Tak pelak, strategi Iblis dalam melumpuhkan keimanan pun cukup teruji di dalam kancah peradaban manusia. Ia memiliki semacam ‘manajemen pengkufuran’ yang, barangkali lebih sporadis dari gerakan MLM (Multilevel Marketing). Ampuhnya, tidak sedikit manusia yang berduyun-duyun mengikuti. Kemudian ada di antara mereka, selain seiya sekata, juga bersedia menjadi semacam juru bicara, serta pengacaranya.

Sebuah sinopsis yang mengingatkan saya pada diskusi ringan dengan salah seorang teman di kampus Agama. Ia, mencoba menyodorkan “argumentasi Iblis”. Saya tak begitu ingat redaksi katanya, tapi tampaknya, ia sedang melakukan “uji-coba” dengan mempraktekkan argumentasi dalam novel “Iblis Menggugat Tuhan; The Madness of God”, sebab, apa yang ia lontarkan, sama persis dalam sinopsis buku tersebut.

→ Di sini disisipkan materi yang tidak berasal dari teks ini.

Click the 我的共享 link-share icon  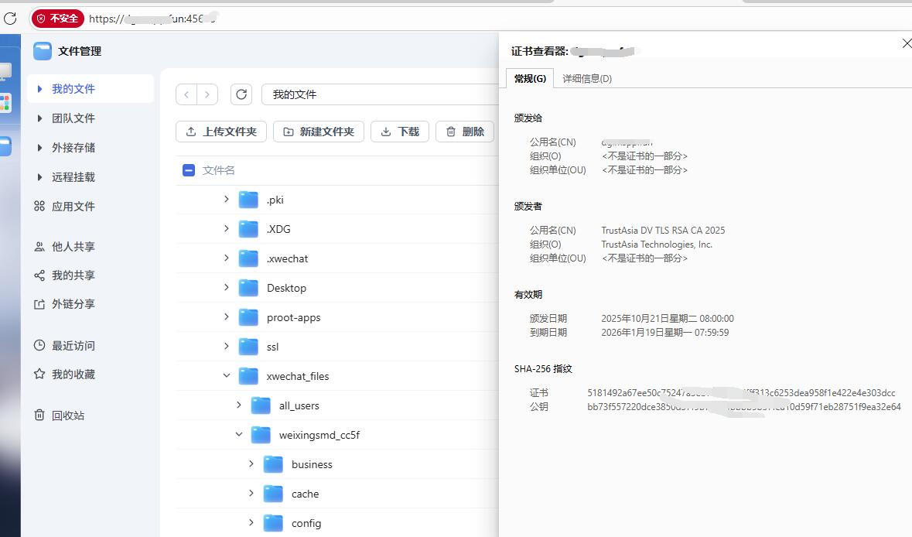(x=39, y=275)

“Kau bilang Adam berdosa gara-gara hasutanku? Kalau begitu, atas hasutan siapa aku melakukan dosa? Aku sebenarnya melakukan apa yang Dia perintahkan, dan aku sepenuhnya patuh pada keinginan Allah. Mau bagaimana lagi? Tak ada ruang yang luput dari kuasa-Nya. Aku bukanlah tuan bagi keinginanku sendiri.

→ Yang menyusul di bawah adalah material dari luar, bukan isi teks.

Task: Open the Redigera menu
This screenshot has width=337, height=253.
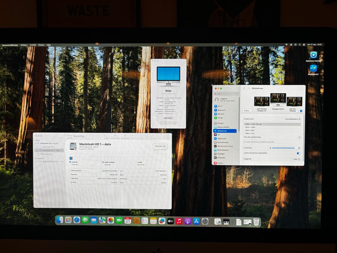Action: pos(24,45)
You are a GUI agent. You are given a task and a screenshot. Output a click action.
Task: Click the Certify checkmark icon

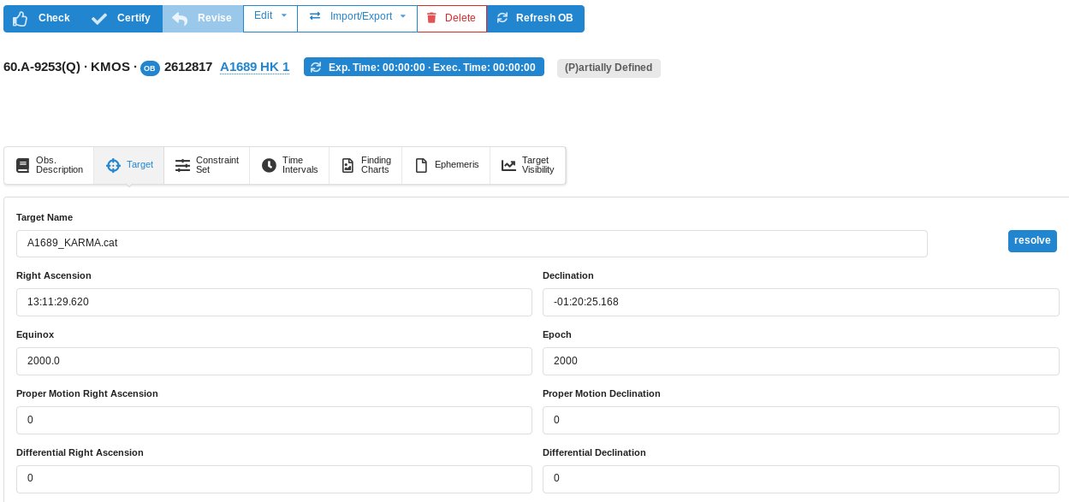pos(100,18)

“Aku menyembah Allah selama 700 ribu tahun! Tak ada tempat yang tersisa di langit dan di bumi di mana aku tak menyembah-Nya. Setiap hari aku berkata pada-Nya, ‘Ya Tuhan, anak keketurunan Adam menolak-Mu, namun Engkau tetap bermurah hati dan meninggikan mereka. Tapi aku, yang mencintai dan memuja-Mu dengan pemujaan yang benar, Engkau buat jadi hina dan buruk rupa’. Aku tak ingin bersujud pada Adam dengan satu alasan yang benar, karena, aku tak ingin mencintai dan sujud selain pada-Mu.” [Iblis]

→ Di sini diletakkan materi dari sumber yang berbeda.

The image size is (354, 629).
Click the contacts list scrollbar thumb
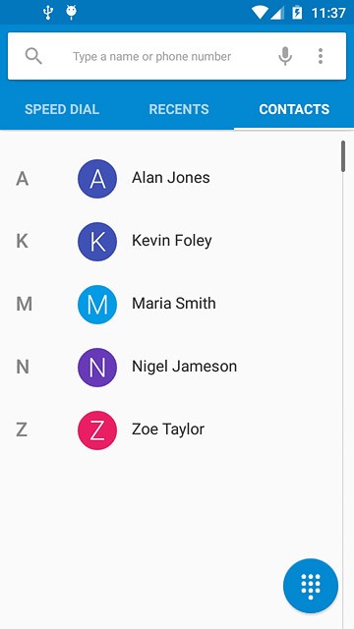click(343, 156)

Terlepas bahwa “curhat” di atas tidak ditulis langsung oleh Iblis, namun argumentasi tersebut tampaknya dibikin cukup kritis. Yang perlu diwaspadai adalah bahwa ‘kritis’, boleh jadi merupakan salah satu mortir muslihat yang digunakan Iblis untuk melumpuhkan mangsanya. Maksudnya, bagi sebagian orang yang lemah keilmuan dan keimanannya, paling mudah dibuat inferior lagi minder dengan gaya intelektual Iblis yang tampak memukau –meski tanpa sadar telah mengelabui-. Kemudian setelah retorika tersebut berhasil membuat mangsanya terpana dan terpesona, maka terbahaklah ia, sebab satu misi ‘perekrutan’ telah sukses terlaksana.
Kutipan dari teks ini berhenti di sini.